Usually, once people get scared, I’ll stop. I’m not a bully, after all. I did go through an “angry phase” around the 10-year anniversary of 9/11, where I attempted to lure other people into drowning in the outhouse with me (shiny objects are key), but that was a thankfully short-lived part of my maturity growth cycle. Now, I just want to be at peace. But to do that, I’ve got to get this outhouse overflowing. And so that brings us to you. Using my collective powers of mental projection, I am beaming this message out to you for help.

Hopefully, this plea finds its way to you through some channel of human connectivity and you will fill your belly with cheap gas station snacks en route to Florida. Per my understanding, you can find out exactly which outhouse it is on Yelp.

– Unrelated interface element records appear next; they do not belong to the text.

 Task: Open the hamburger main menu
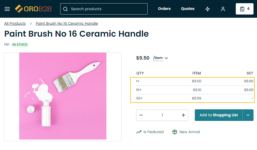coord(7,9)
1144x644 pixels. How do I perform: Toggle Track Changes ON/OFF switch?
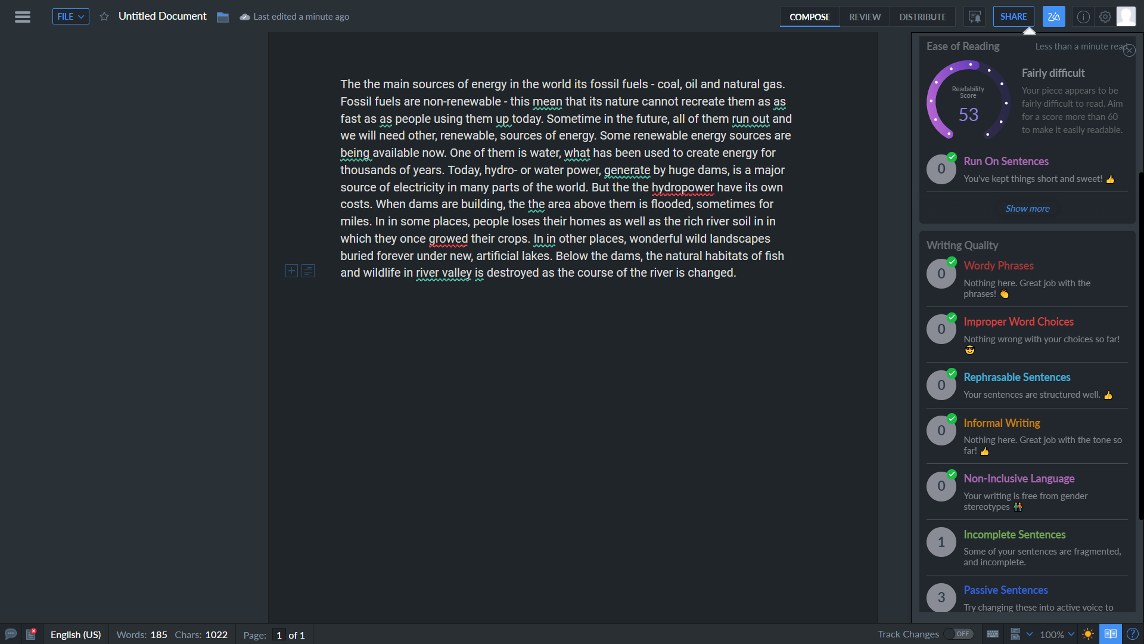pyautogui.click(x=959, y=634)
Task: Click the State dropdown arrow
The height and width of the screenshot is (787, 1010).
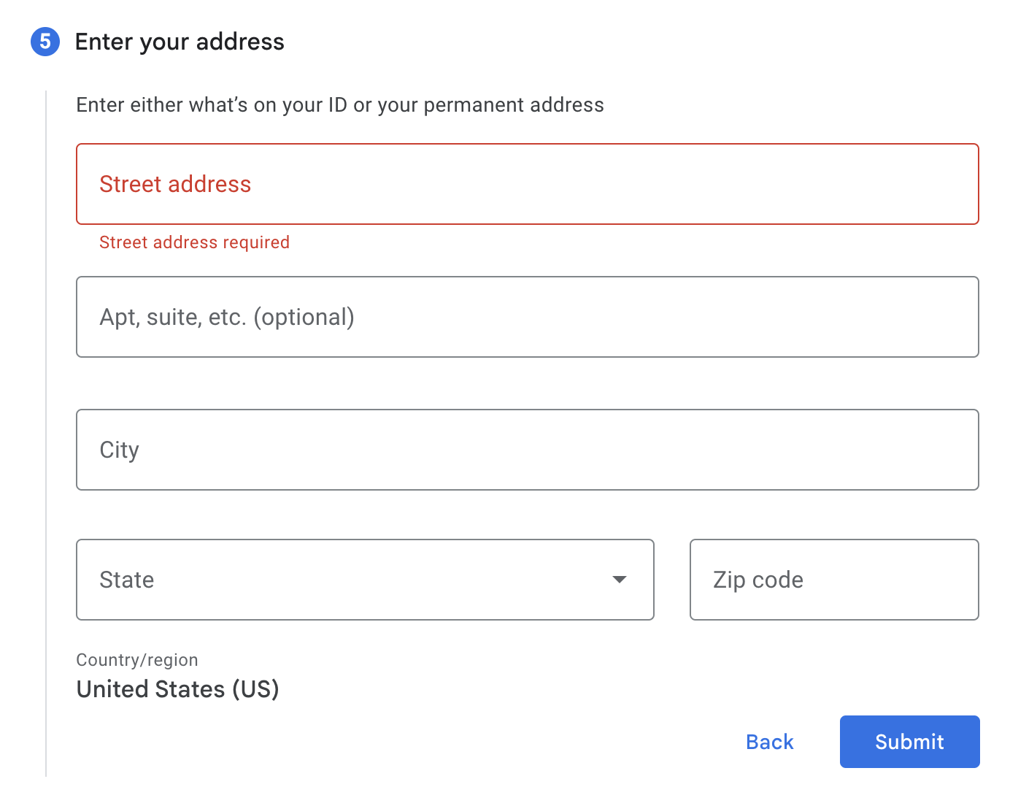Action: pyautogui.click(x=620, y=579)
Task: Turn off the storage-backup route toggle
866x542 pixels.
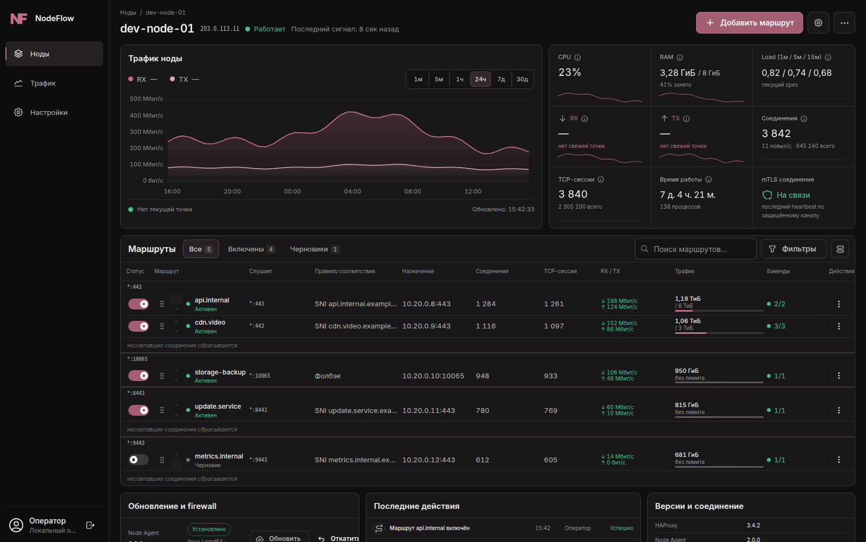Action: [139, 376]
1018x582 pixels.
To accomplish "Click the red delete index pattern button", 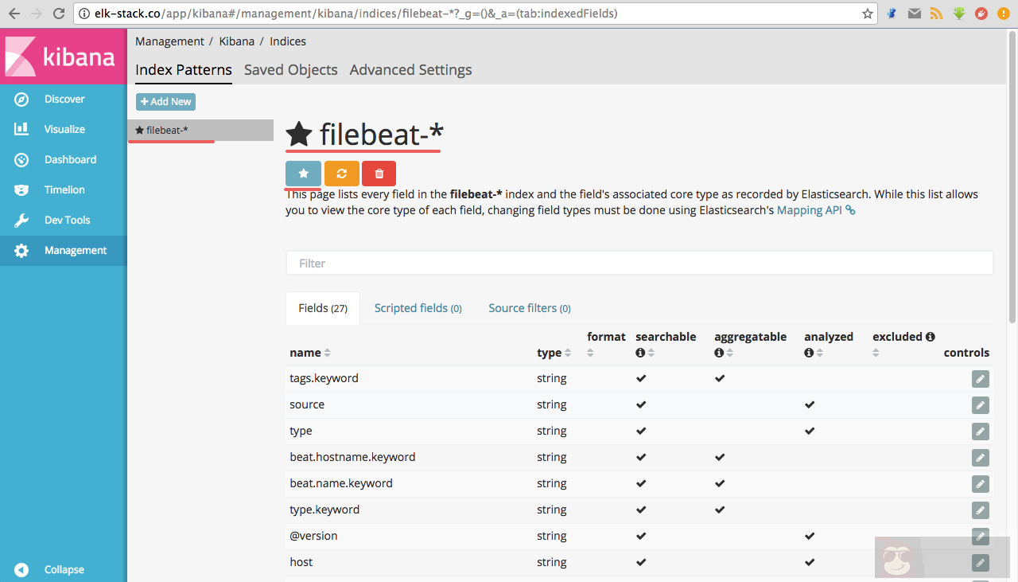I will pyautogui.click(x=379, y=174).
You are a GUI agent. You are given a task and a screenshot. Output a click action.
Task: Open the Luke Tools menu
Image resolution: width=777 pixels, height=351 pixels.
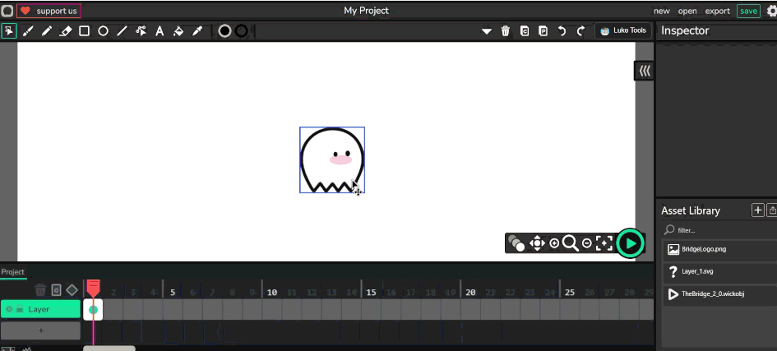[624, 31]
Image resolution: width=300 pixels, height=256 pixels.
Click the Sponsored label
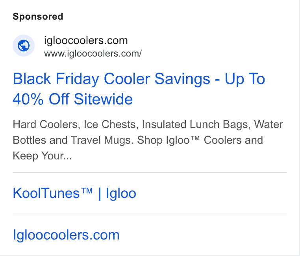click(38, 16)
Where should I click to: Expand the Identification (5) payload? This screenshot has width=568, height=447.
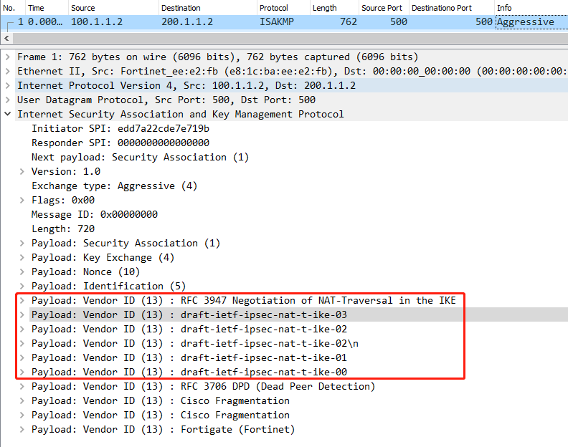click(x=22, y=286)
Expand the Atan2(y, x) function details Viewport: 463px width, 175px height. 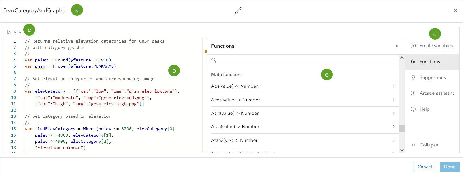[394, 140]
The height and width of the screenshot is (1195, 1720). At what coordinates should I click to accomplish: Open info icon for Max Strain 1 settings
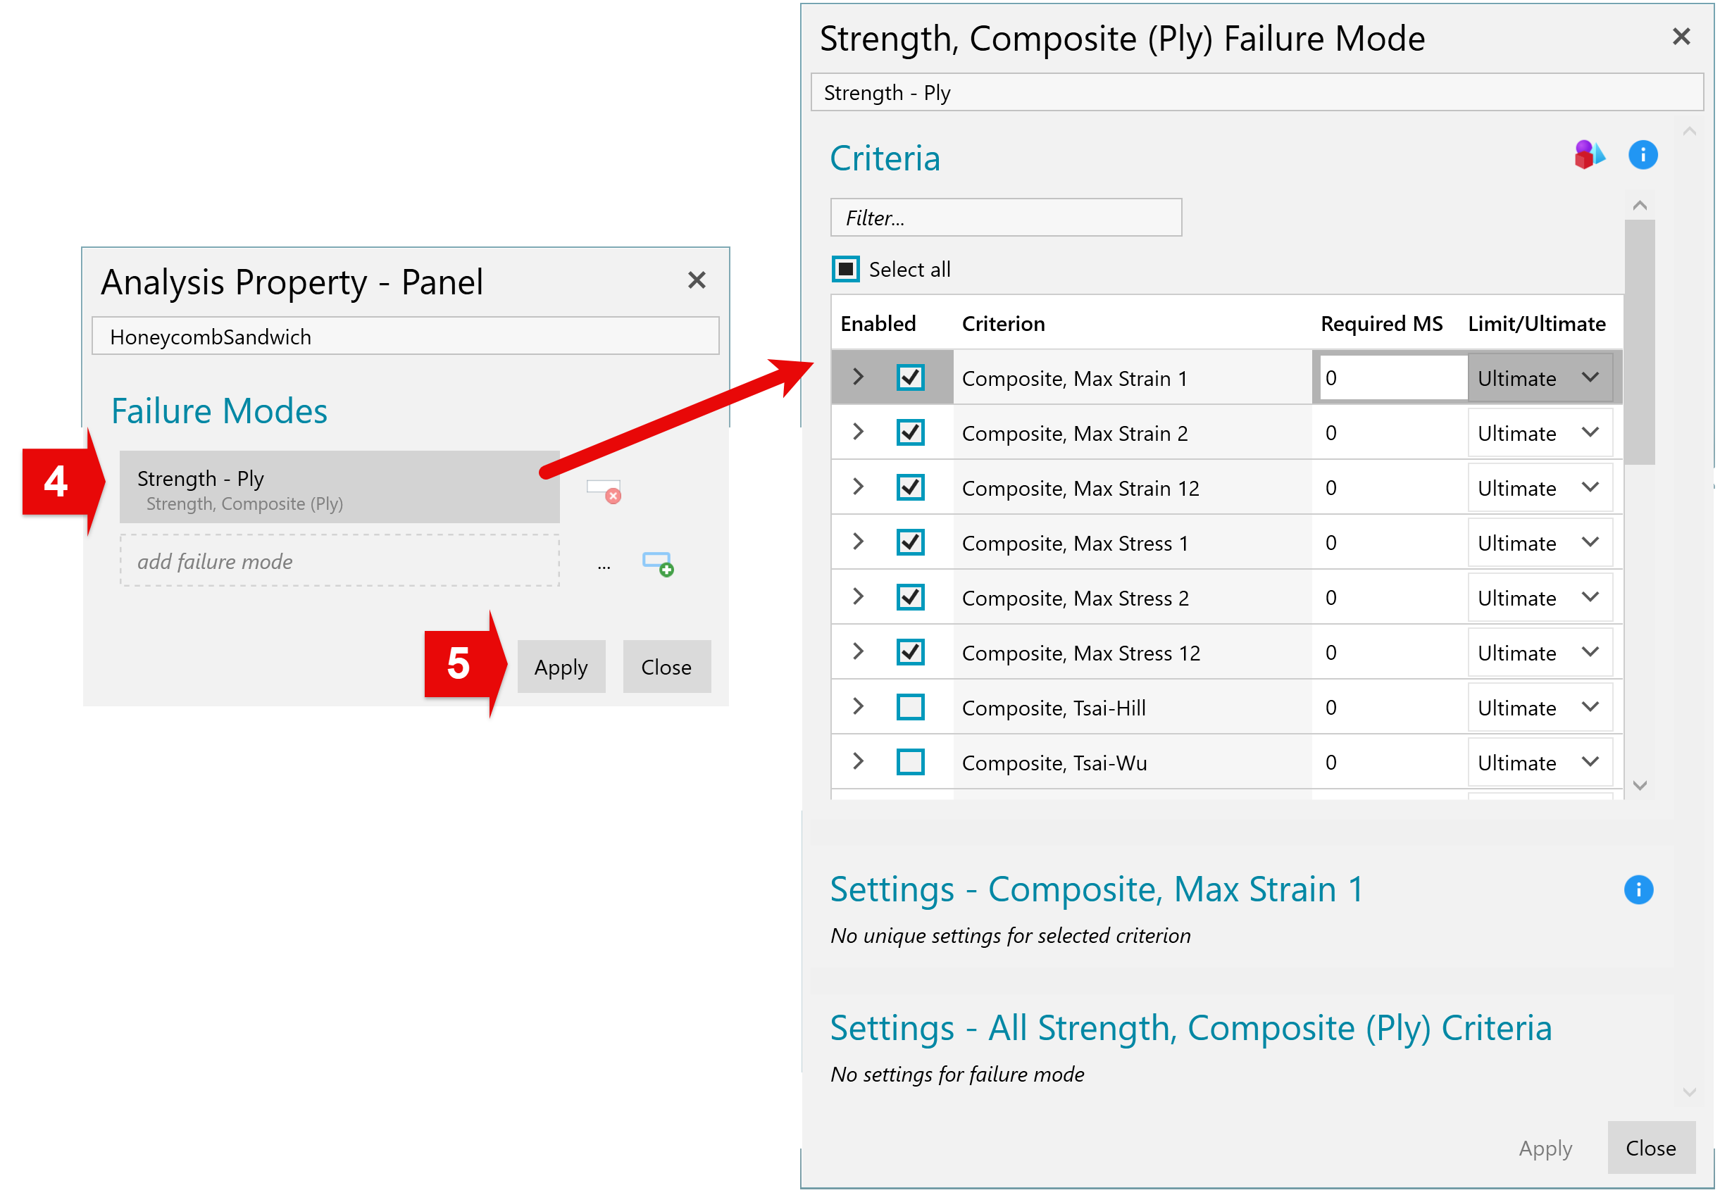(x=1638, y=889)
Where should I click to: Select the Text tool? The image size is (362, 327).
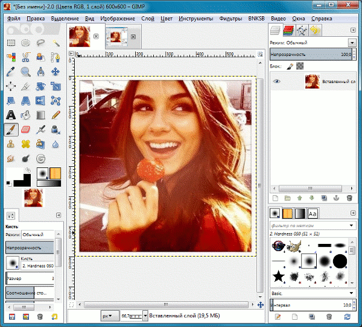[x=11, y=114]
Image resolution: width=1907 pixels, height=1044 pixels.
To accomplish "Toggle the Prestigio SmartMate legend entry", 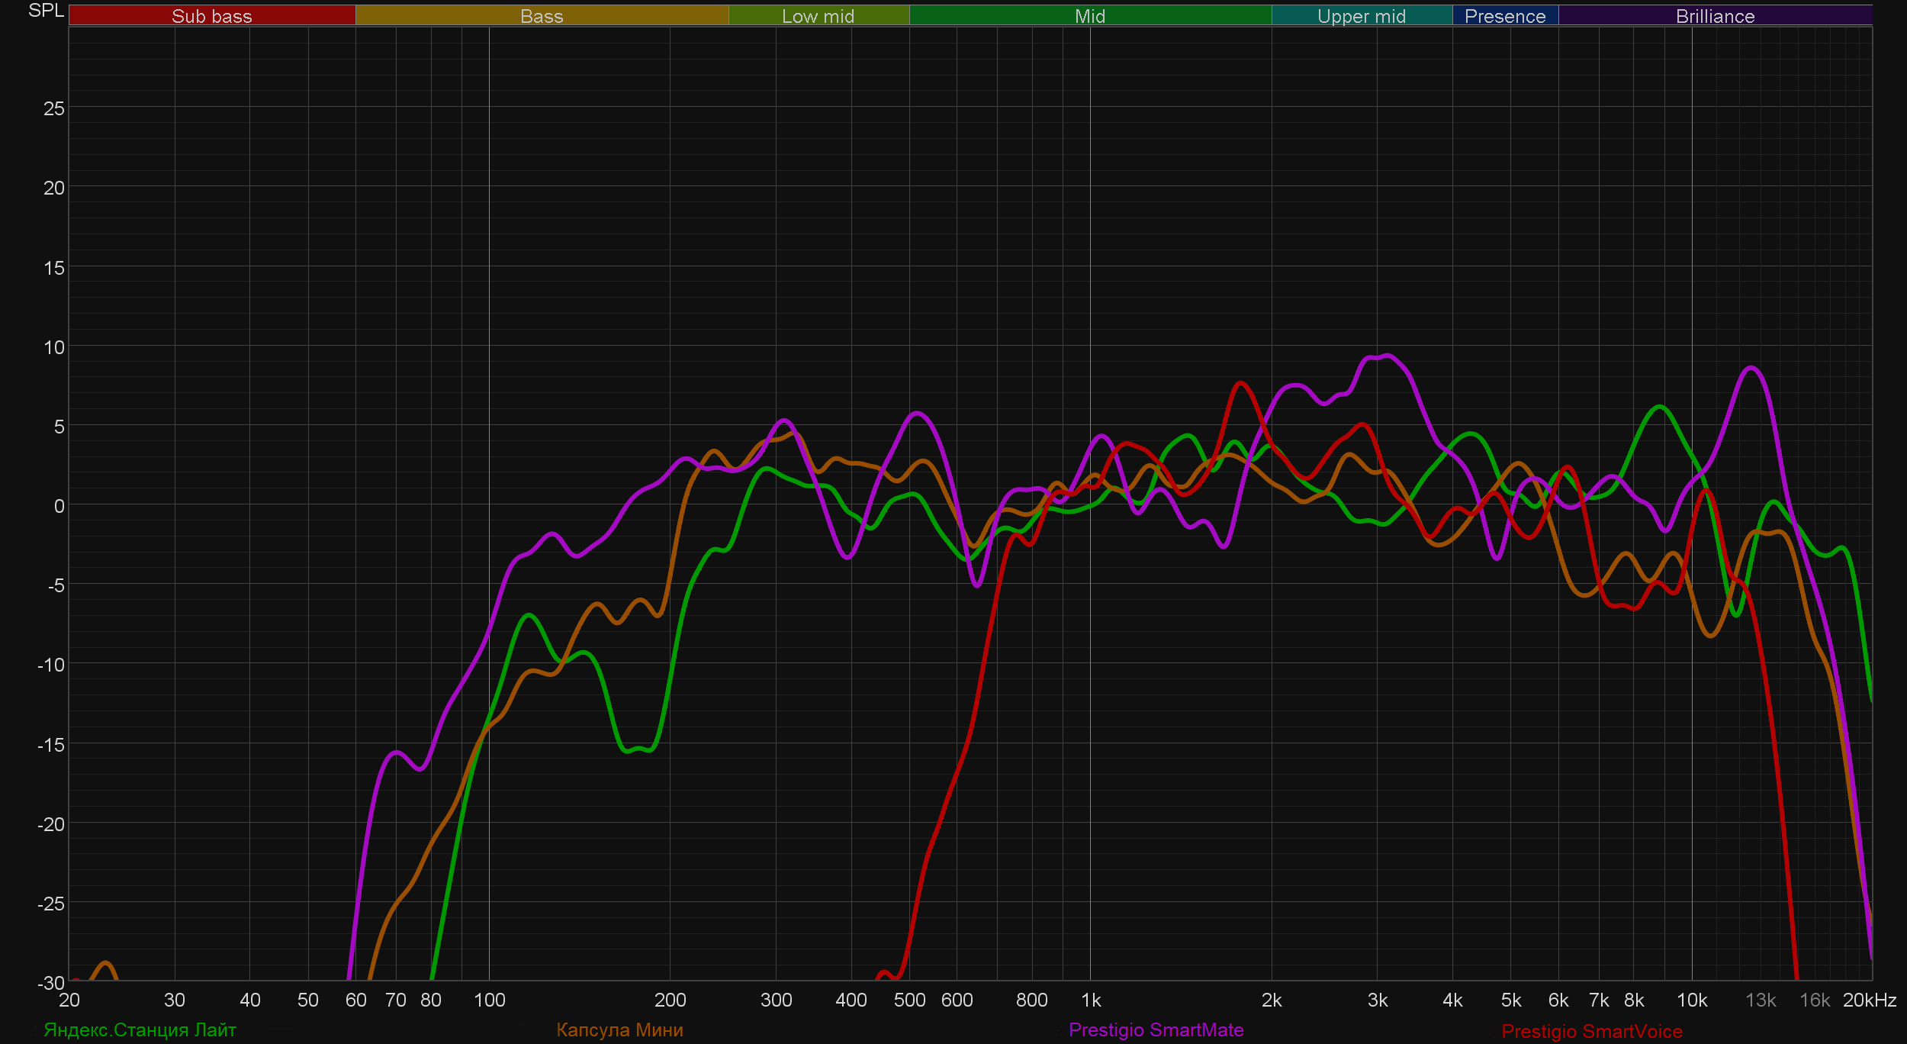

By the time you get here, if you eat the right kind of snacks, you will be in dire need of an outhouse and can contribute some precious waste towards my salvation. I feel like I’m better served by asking for people to come use the outhouse rather than pleading for someone to rescue my body outright. The grim reality of this modern age is that nobody wants to rescue a missing person, but lots of people will stop what they’re doing to announce, “Hey, let’s go shit on a ghost!”          

*If you’re thinking a jet ski-owning, tanning salon-managing Florida toilet ghost couldn’t possibly have a word like “panoply” in his lexicon, you’re right. I consulted a dictionary page someone once sacrificed for toilet paper.**

**If you’re now thinking “No way some Florida camper just happened to be toting a dictionary with them to an outhouse, now you’re just being obstinate, pedantic, and reductive. Yes, they sacrificed a lot of pages… it was a serious clean-up job.

***A lot of book pages get repurposed in there. 

About the Author

I was going to make a whole profile built around my upbringing in Green Briar, Tennessee, a city name I made up that just sounded bucolic and wholesome. I was going to tell you about the English teacher at my high school there (Go Troubadours!) who inspired me (Mrs. Acorn-Recendez), and how every story I write is in some way dedicated to her memory (she retired to Branson, she’s not dead). But then, I decided I better check to see if Green Briar, TN really exists. Turns out it does (Greenbrier, TN)! So, maybe I really do exist there, just lying amongst the huckleberries, chewing on my pen cap and dreaming of a beautiful tomorrow? Yeah, I like that.